Every record below is to be repeated exactly, with the pictures left out.

+===+

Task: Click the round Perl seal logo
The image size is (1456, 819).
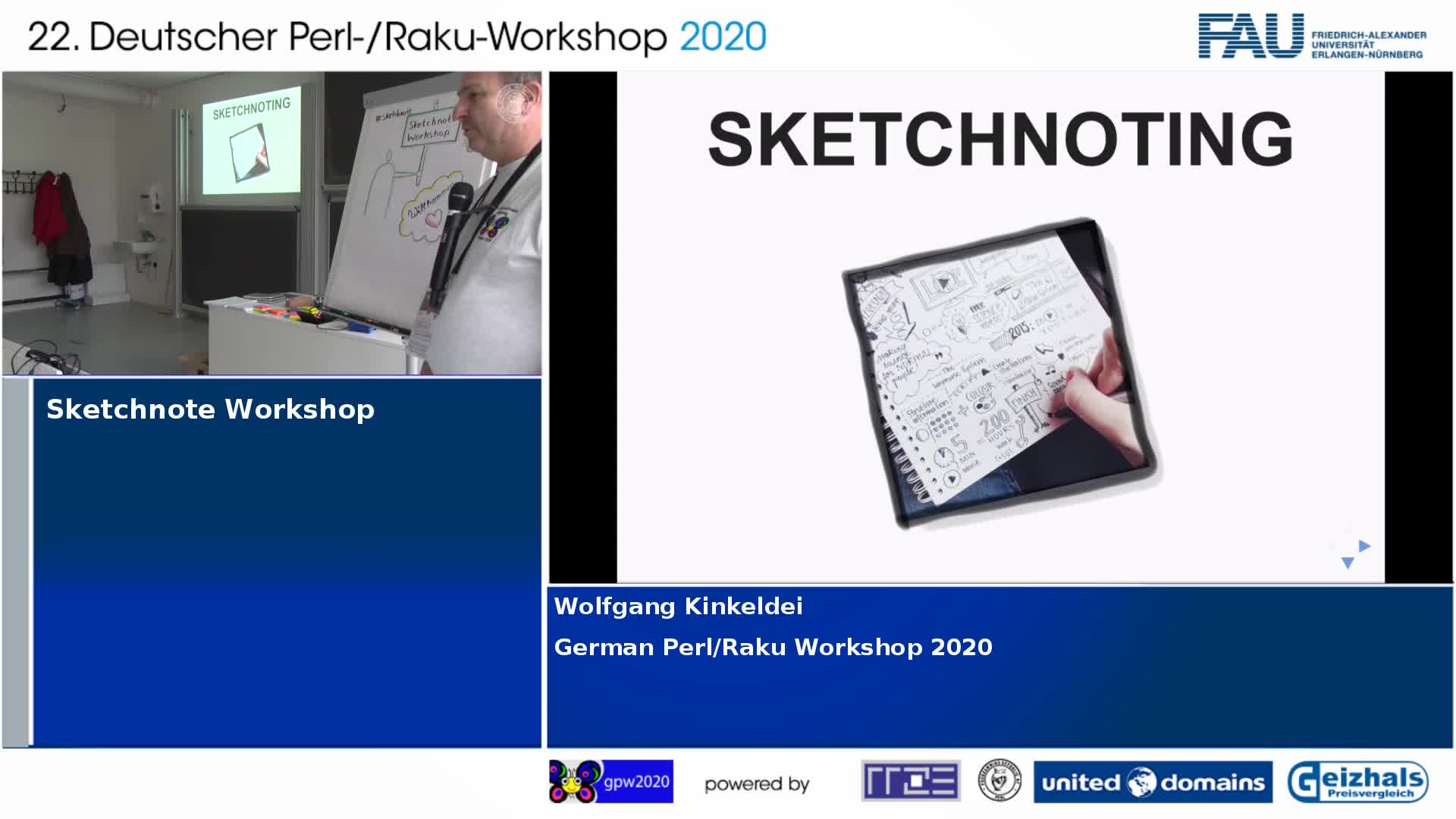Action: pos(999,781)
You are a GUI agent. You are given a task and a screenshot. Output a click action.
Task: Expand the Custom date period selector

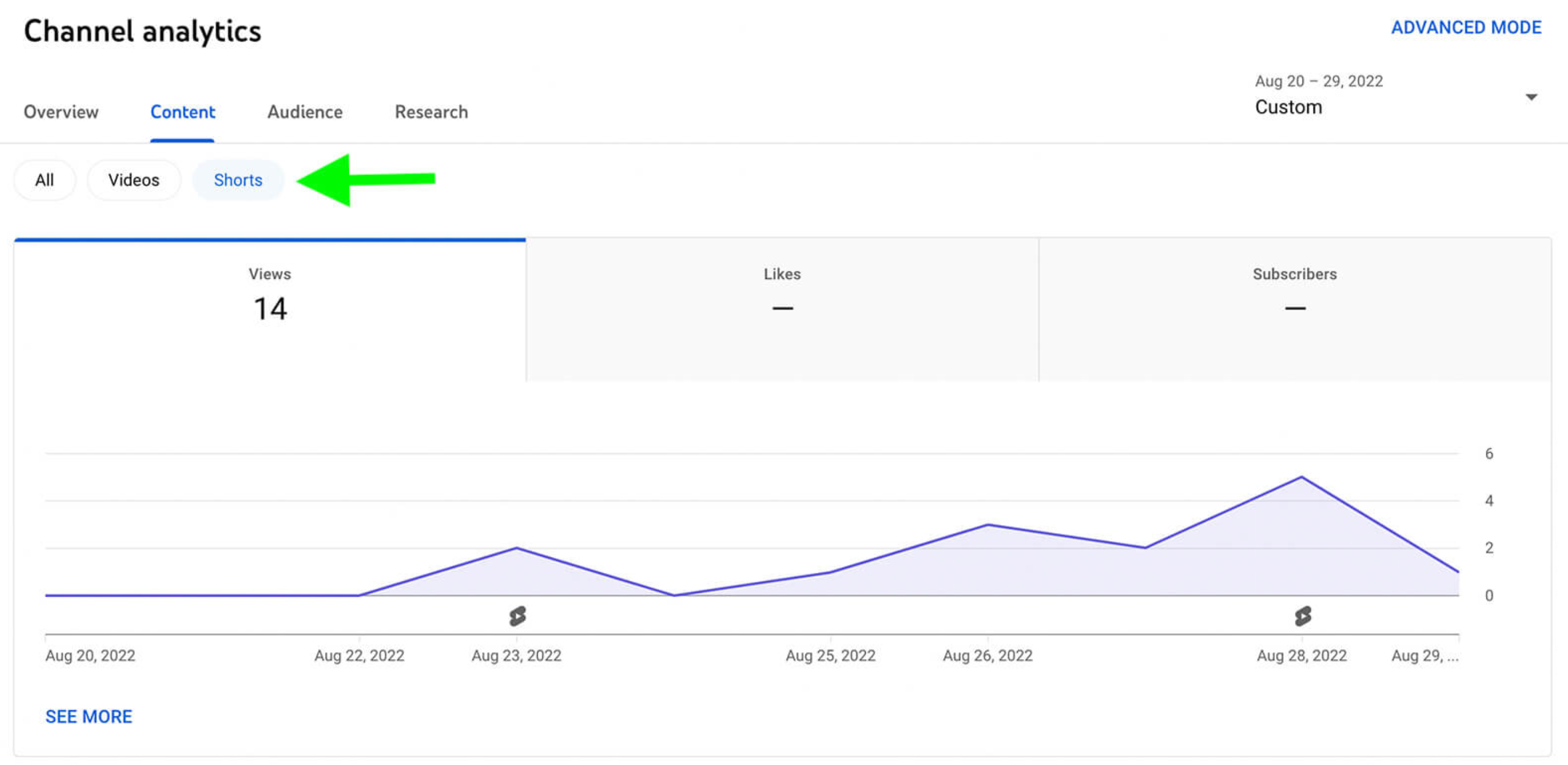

+===+

### Reply
Task: Click the round Perl seal logo
The image size is (1456, 819).
Action: pos(999,781)
You are a GUI agent. You are given a task and a screenshot. Output a click action.
Task: Expand the Custom date period selector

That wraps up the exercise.